_EXTRACT_:
=== Begin Enclosure ===

One thing I do not understand regarding regarding college diplomas overproduction is the push for more women in IT. We all know over here that IT is not the sunshine and flowers industry it sometimes looks like from outside. There's plenty of psychical and mental health hazards.

For the first time in 20 years I now have more women colleagues than man. Of course we should accept anybody who is passionate about IT into the field, but pushing people into it? In my team right now there's an junior engineer girl who is absolutely WOW, I have only seen one more junior so bright and passionate in my career. But there's also two junior engineer girls, the project owner and scrum master - both women - who are just miserable! They have no love for technology, quite the contrary: their phones, laptops, home wi-fi, are a source of stress for them. Which is especially bad now with work from home, no IT help desk. The 2 girls have been pushed into the industry by their parents who have a rosy distorted image of IT. The 2 women by the need for more money. This is not empowerment or equality or anything like that. Their lives are passing them by while they toil away at something they hate.

For my part I always try to also present the bad parts to parents who ask me about IT for their children. Having people who hate their work doesn't do anybody any good.

=== End Enclosure ===

_REQUIRED ACTION 1_:
Answer from the post about women in IT:
(a) For how many years had the writer not had more women colleagues than men?
(b) Who pushed the two junior engineer girls into the industry?
(c) What does the writer also try to present to parents who ask about IT for their children?
_REQUIRED ACTION 2_: Repeat word for word everything in the post about women in IT from "For my part" down to "anybody any good.".
_REQUIRED ACTION 3_: Carry on the post about women in IT from its last sentence.

_Collection entries_:
=== Begin Enclosure ===

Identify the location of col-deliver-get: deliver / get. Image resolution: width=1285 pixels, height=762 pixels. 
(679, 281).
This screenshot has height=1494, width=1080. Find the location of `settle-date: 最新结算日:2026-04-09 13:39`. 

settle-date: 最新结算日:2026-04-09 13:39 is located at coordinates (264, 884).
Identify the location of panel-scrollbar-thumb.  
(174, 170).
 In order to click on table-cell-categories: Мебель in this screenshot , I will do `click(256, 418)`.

=== End Enclosure ===

_EXPECTED ANSWER 1_:
(a) 20 years
(b) Their parents
(c) The bad parts

_EXPECTED ANSWER 2_:
For my part I always try to also present the bad parts to parents who ask me about IT for their children. Having people who hate their work doesn't do anybody any good.

_EXPECTED ANSWER 3_:
This is a request for comments and also an attempt to make you aware when you will have the chance to have career discussions with parents and children.



> "Their lives are passing them by while they toil away at something they hate."

This is probably true for a large percentage of society - very few people actually get to work at their "dream jobs". But people need to work to support themselves and their families, and IT work, even if you're not passionate about it, still pays better and is less physically demanding than working in a factory or a restaurant. You can get satisfaction from other things in your life - it doesn't all have to come from your job.

I've worked in software development for many years, and I used to be passionate about it. But after seeing enough disillusioning things about it, it's become just a job that pays the bills until I can retire, and that's OK with me.


I disagree with nothing you said. But you started with passion and that makes me think you chose freely. I am talking about being forced/pushed into it.


I think you are presenting a rose colored view of "choosing freely" the vast majority of people go along with signals they get along the way and those signals are always(?) inaccurate and arbitrary biases from older people considering past generations in largely irrelevant environments, etc.

I think quite a few people get pushed around by arbitrary sentiments until they find what they like and quite a few people don't really find anything because no one pushed them in any direction so they never really had the opportunity to learn to critique anything and develop their own opinions.


To expand on this comment, as humans we only have the illusion of choice. All choices and behaviors are the result of cellular information processing that happens (mostly) in the neuronal networks of the brain. These mechanics are deterministic.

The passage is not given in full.